What Mr Hardie has written, undoubtedly, are two very powerful female characters, driving the drama and comedy of THE BOAT PEOPLE in a no-nonsense manner. Sarah's actions appear to be inspired by the traits of Connie Corleone, the Lady Macbeth figure of THE GODFATHER Part III saga: a shrewd manipulative business operator, who is totally appreciative of her good fortunes, in this case in landing in Australia, and the opportunities it offers. Melanie, a savvy career woman, finds she can adapt her skills and instincts to the aspirations of a grateful ex-refugee, and harnesses her energies to guide Sarah to the summit of power - it appears to be a tonic of pure testosterone for her. The men in the play are, relatively, ciphers, enamoured with Sarah. One, Karl, a closed off 'genius' at financial administration, too innocent to judge others, and probably a 'real' boat person; the other, Shane (Luke Joseph Ryan), a relaxed and comfortable sporty 'dumb-dumb' Aussie, ignorant of the 'good life' he was born into, and provide, in the play's writing, with the former, some emotional effects, and the latter, simplistic satirical highlights.
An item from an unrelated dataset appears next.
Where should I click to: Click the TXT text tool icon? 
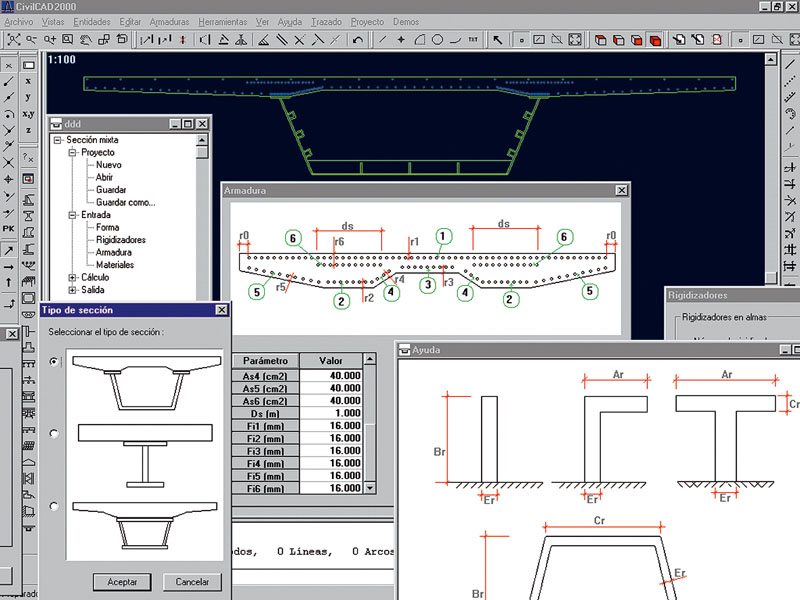pyautogui.click(x=473, y=41)
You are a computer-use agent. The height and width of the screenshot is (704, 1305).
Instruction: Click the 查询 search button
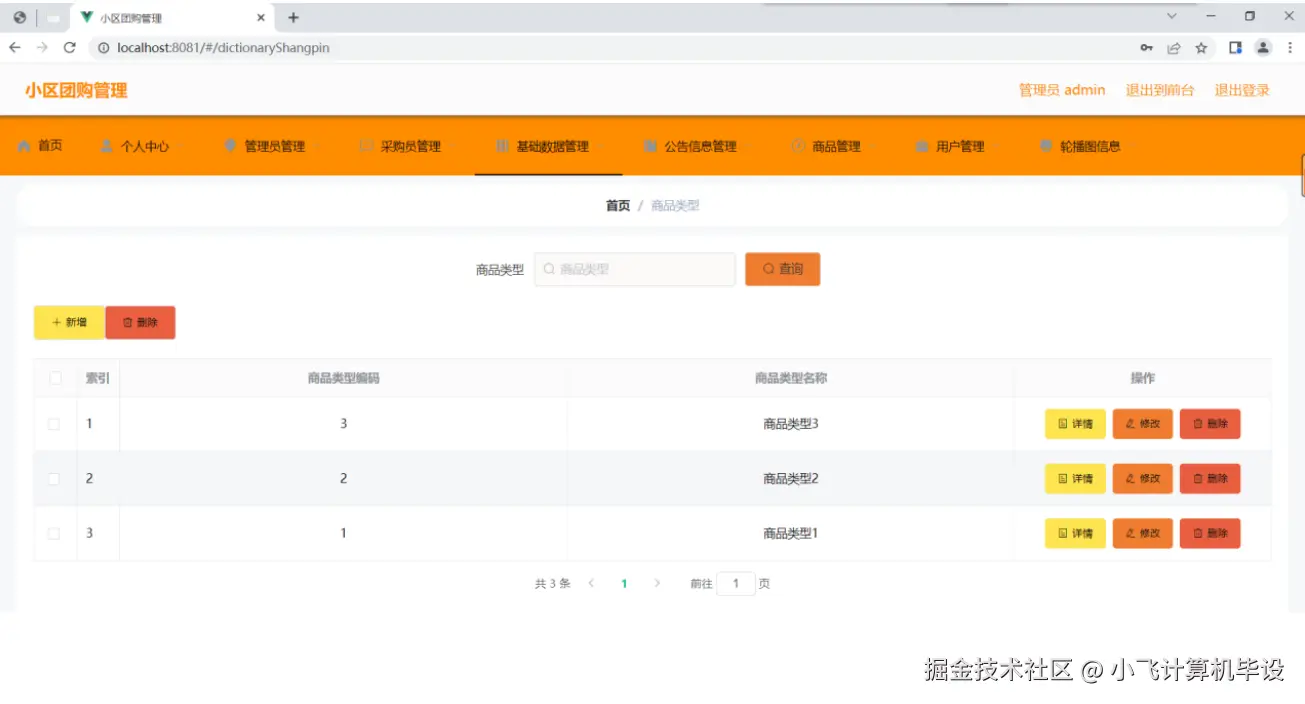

Ms Youseff creates a frighteningly determined individual as Sarah, and balances it with sophisticated undertows of vulnerabilities, and when playing with Ms Brennan's Melanie, who gives a well drawn arc of fierce ambition, creates an absorbing 'drama'. Both actors give highly admirable performances. The comedy, on the other hand, is mostly written in the writer's concepts of the male characters, and unfortunately, neither of the performers, Mr Erimya or Mr Ryan, have the ability to create and sustain characterisations of any comprehensible depth to match the women - no actor's instincts of insight of character depth, both preferring to be, and allowed to be, instead, simply show men. So, we have cardboard caricatures standing beside real characters, and there, is the weakness in this production: the comic shallowness, in the playing, of Karl and Shane. Mr Hardie does not seem to have the directing skills to solve the inadequacies of his casting.

In summary, Mr Hardie makes an impression as a fledgling writer of some interest. He does not make a similar impression with his directing skills. I, however, still, found the night intriguing, and one of promise. It is, with all its flaws, an interesting work for our times. It felt as if the artists behind THE BOAT PEOPLE were consciously alert to their responsibilities and opportunities as storytellers, in and for contemporary Australia, and were prepared to take risks to exercise that democratic right. That they (relatively) fail, was of little account, for me, after witnessing the trying misuse of the responsibilities and opportunities of Gogol's THE GOVERNMENT INSPECTOR as a springboard to create a new Australian work at Belvoir, last month.

Make an effort to see THE BOAT PEOPLE. It is, I believe, worth the effort to encourage these artists, with your support.